KMB Stock Analysis — Kimberly-Clark
Sector: Consumer Staples
AI Verdict
Kimberly-Clark trades at 13x next year's earnings with 21.5% EPS growth expected, which is cheap for the growth if its brand moat holds up against private label competition.
Competitive Moat
Kimberly-Clark owns entrenched brands like Kleenex and Huggies, giving it shelf-space dominance and pricing power in essential personal care categories.
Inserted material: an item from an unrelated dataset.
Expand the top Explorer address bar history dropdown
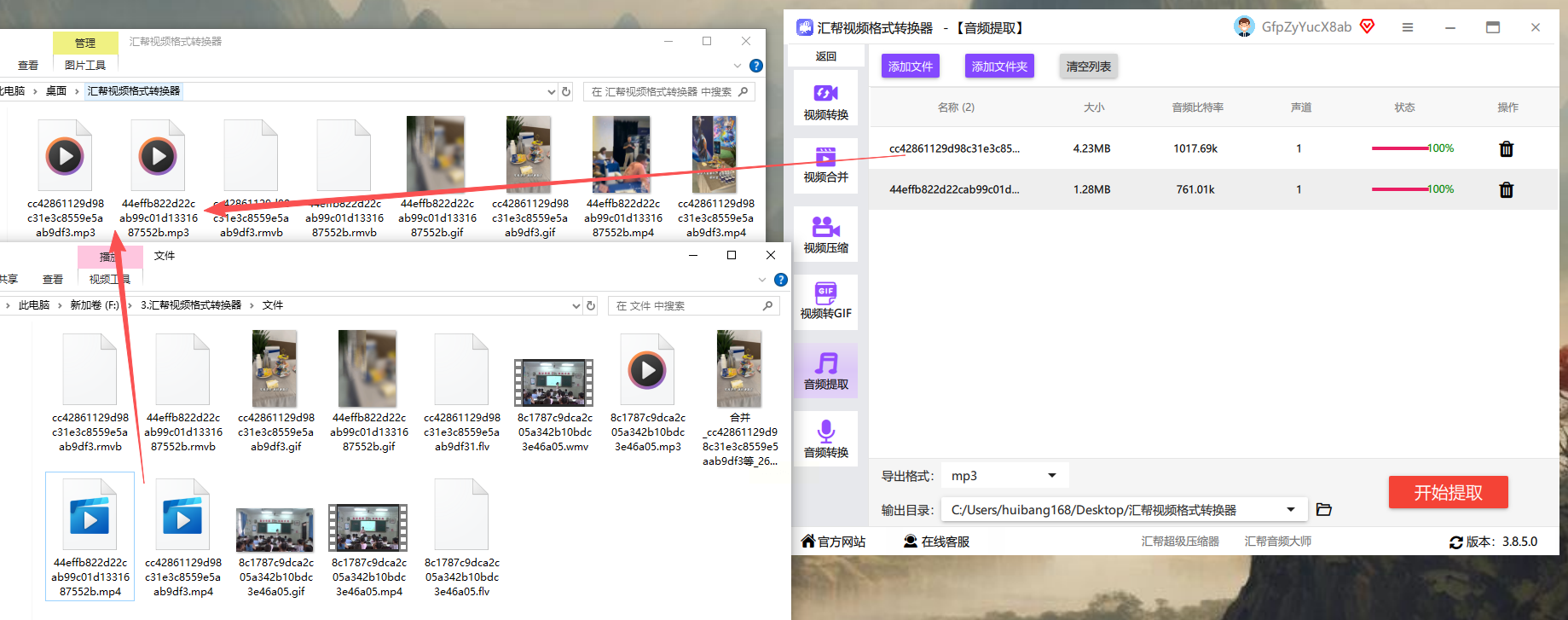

Its global distribution network and habitual consumer purchasing create high switching costs for retailers and buyers.
Summary
Kimberly-Clark is notable for its sharp 21.5% expected EPS growth next year despite a -24.99% one-year stock decline.
Where It Stands
With a 1-year return of -24.99%, an RSI of 54.1 (neutral), and a forward P/E of 13.0x versus the consumer staples median of 20x, KMB is trading at a discount while the market has punished it for recent revenue contraction.
Key Metrics
- RSI: 54.1 — Neutral
- Trailing P/E: 15.8x
- Forward P/E: 13.0x
- PEG Ratio: 0.85
- Earnings Growth: +0.2%
- Revenue Growth: -0.2%
- Market Cap: $33.2B
- Dividend Yield: 0.05%
- 1-Year Return: -24.99%
- 52-Week High: $144.31
- 52-Week Low: $92.42
Analyst Consensus
8 Buy · 12 Hold · 1 Sell (21 analysts)
Bull Case
Forward EPS is expected to jump 21.5% while the stock trades at just 13.0x next year's earnings, making it cheap for the growth on offer.
Bear Case
If the P/E reverts to 12x (the sector's low end) on weak follow-through, shares could see another 8% downside from here.
Catalyst to Watch
Next quarterly earnings — if EPS growth materializes as forecast, the market may re-rate the stock upward.